In the course of taking antiretrovirals, nurses are called upon to take a preponderant role among persons living with HIV. Effectively, the nurse occupies a strategic position from which she or he can present information on the antiretroviral therapy, while being able to evaluate the stress being experienced and support resources available. In this way, the nurse can assist the individual to manage stress more effectively and to mobilize support. Very delicate or fragile individuals (high stress level, isolated) thus are able to take advantage of a more intense follow-up from the health care team. It is important to evaluate the secondary effects connected with the therapy that the individual perceives as the most troublesome, and to offer them strategies to help them cope.
CONCLUSION
As well as giving a picture of treatment-adherent, successfully-treated persons living with HIV, our study enabled us to examine the variables associate to their quality of life.

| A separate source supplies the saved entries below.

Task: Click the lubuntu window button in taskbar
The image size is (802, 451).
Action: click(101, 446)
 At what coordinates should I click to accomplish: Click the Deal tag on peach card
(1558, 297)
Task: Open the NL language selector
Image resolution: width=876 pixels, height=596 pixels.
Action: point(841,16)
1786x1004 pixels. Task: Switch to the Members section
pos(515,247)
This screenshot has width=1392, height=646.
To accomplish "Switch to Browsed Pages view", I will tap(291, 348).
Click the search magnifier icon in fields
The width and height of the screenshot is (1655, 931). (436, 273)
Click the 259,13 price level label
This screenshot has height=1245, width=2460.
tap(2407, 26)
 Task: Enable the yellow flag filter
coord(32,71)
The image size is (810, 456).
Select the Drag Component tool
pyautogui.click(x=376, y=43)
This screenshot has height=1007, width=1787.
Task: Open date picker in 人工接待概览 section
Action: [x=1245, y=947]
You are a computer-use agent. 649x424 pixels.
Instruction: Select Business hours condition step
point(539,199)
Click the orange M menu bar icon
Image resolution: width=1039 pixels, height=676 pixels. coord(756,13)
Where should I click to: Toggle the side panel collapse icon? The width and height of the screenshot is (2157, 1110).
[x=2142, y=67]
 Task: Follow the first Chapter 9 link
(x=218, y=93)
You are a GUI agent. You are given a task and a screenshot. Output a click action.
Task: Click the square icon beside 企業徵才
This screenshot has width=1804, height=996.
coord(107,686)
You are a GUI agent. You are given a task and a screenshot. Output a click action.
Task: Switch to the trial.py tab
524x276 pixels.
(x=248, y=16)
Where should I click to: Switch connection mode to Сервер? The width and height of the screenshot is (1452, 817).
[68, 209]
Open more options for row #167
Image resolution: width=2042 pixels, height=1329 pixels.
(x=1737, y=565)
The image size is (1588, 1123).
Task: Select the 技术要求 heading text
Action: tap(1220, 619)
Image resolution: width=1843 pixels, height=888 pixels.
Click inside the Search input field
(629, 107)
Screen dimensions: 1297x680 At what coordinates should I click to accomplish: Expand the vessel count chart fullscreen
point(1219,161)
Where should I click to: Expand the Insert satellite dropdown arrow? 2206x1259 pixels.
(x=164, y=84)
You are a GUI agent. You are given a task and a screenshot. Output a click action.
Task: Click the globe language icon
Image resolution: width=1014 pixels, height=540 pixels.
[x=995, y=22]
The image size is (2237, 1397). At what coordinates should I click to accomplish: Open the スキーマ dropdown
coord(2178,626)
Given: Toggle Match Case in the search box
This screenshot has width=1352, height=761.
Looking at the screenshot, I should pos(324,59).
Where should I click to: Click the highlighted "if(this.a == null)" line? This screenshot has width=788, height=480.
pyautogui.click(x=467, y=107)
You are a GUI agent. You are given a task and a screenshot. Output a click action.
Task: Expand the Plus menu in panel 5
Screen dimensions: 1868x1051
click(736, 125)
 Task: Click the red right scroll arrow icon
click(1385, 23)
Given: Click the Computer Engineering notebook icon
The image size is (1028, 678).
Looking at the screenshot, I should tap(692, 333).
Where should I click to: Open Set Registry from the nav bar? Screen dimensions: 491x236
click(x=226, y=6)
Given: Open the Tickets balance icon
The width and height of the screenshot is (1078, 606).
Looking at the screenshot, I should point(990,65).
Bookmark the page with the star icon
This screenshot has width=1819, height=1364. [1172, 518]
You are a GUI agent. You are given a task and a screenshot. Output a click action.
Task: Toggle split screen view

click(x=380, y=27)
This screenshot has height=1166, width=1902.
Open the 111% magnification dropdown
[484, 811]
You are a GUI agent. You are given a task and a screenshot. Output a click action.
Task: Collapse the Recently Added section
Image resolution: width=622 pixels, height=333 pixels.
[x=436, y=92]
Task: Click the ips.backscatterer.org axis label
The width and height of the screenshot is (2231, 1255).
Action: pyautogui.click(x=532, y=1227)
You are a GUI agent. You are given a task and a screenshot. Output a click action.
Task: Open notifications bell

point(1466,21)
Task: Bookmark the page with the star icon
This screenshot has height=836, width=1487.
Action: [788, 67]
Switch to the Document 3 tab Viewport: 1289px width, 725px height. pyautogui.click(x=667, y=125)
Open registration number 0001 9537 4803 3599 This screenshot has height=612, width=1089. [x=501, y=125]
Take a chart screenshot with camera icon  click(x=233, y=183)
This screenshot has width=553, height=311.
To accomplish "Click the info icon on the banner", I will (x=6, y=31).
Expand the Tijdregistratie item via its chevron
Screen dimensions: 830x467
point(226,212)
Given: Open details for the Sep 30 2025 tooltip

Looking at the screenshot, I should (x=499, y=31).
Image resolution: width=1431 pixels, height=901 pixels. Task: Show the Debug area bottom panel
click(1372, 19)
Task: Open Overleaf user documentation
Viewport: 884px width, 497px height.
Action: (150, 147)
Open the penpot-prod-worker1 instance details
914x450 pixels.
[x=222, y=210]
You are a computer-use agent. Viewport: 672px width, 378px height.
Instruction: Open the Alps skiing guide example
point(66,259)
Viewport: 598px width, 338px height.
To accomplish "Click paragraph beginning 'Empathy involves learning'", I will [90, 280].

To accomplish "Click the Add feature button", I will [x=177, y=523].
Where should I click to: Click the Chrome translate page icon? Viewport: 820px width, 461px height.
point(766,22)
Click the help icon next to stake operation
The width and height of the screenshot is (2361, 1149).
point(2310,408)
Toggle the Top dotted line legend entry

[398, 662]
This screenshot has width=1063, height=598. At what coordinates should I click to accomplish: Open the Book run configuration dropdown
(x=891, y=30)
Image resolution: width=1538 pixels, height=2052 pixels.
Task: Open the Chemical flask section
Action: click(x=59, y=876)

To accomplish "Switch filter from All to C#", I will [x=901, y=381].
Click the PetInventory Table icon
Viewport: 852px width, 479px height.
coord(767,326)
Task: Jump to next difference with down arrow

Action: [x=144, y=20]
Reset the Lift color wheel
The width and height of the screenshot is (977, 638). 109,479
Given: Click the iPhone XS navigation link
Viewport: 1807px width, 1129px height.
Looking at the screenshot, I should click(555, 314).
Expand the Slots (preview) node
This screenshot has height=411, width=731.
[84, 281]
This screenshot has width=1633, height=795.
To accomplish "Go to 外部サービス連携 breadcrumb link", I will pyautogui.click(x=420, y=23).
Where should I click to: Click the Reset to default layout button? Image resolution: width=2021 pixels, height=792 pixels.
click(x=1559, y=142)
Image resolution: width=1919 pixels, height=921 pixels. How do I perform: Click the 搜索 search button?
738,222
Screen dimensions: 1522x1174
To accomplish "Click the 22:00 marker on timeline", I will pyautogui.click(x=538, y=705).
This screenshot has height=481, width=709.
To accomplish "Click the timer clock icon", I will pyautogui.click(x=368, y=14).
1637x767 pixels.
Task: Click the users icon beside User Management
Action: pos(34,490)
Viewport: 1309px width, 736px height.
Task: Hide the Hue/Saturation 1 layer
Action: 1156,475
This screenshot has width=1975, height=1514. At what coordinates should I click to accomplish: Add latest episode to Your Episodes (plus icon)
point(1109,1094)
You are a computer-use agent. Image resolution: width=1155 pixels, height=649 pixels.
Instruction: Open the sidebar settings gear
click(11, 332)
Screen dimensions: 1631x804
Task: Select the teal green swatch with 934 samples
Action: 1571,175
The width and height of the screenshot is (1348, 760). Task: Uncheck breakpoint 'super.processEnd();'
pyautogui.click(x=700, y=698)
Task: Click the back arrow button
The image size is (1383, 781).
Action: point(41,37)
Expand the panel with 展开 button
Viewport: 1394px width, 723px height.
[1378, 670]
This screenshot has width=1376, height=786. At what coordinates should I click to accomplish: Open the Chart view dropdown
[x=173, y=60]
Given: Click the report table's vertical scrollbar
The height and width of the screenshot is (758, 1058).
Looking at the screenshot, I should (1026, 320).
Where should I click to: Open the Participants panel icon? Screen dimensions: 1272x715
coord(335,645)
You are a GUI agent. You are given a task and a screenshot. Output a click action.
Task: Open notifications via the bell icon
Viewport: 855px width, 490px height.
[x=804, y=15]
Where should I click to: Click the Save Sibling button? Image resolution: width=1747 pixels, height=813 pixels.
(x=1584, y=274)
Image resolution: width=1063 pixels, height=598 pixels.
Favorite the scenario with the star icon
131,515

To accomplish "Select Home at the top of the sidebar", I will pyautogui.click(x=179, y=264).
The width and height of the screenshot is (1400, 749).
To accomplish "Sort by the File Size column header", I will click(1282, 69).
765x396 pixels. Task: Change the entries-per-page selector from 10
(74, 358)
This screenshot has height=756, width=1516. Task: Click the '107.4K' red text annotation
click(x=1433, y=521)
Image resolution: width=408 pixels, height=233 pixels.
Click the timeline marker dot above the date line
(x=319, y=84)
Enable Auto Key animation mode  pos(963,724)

According to Wu [49] in order to ensure a high level of adherence, it is essential to optimize the quality of life of persons living with HIV. Mannheimer and colleagues [9] have demonstrated that persons with optimal adherence have better quality of life after one year, if optimal adherence has been maintained over that period. However, the nature of the relationship between quality of life and treatment adherence is still ambiguous and further studies are necessary [50, 51]. As such, we are performing a longitudinal follow-up of this cohort of treatment-adherent, successfully-treated persons, so that we can examine the dual link of adherence and quality of life more closely.
ACKNOWLEDGEMENTS
The authors wish to thank Professor Massip, Director of the Department of Infectious Diseases, Centre Hospitalier Universitaire de Toulouse, for his close collaboration. As well, we thank the medical practitioners of the Midi-Pyrénées region who participated, and the heads of the healthcare services, management staff, and nurses who enabled this research project to be set up and followed through. The research team also thank Ms. Pronost, Ms. Tourette-Turgis and Dr. Spire for their helpful advice. This study was funded by the regional Hospital Programme for Clinical Research (PHRC).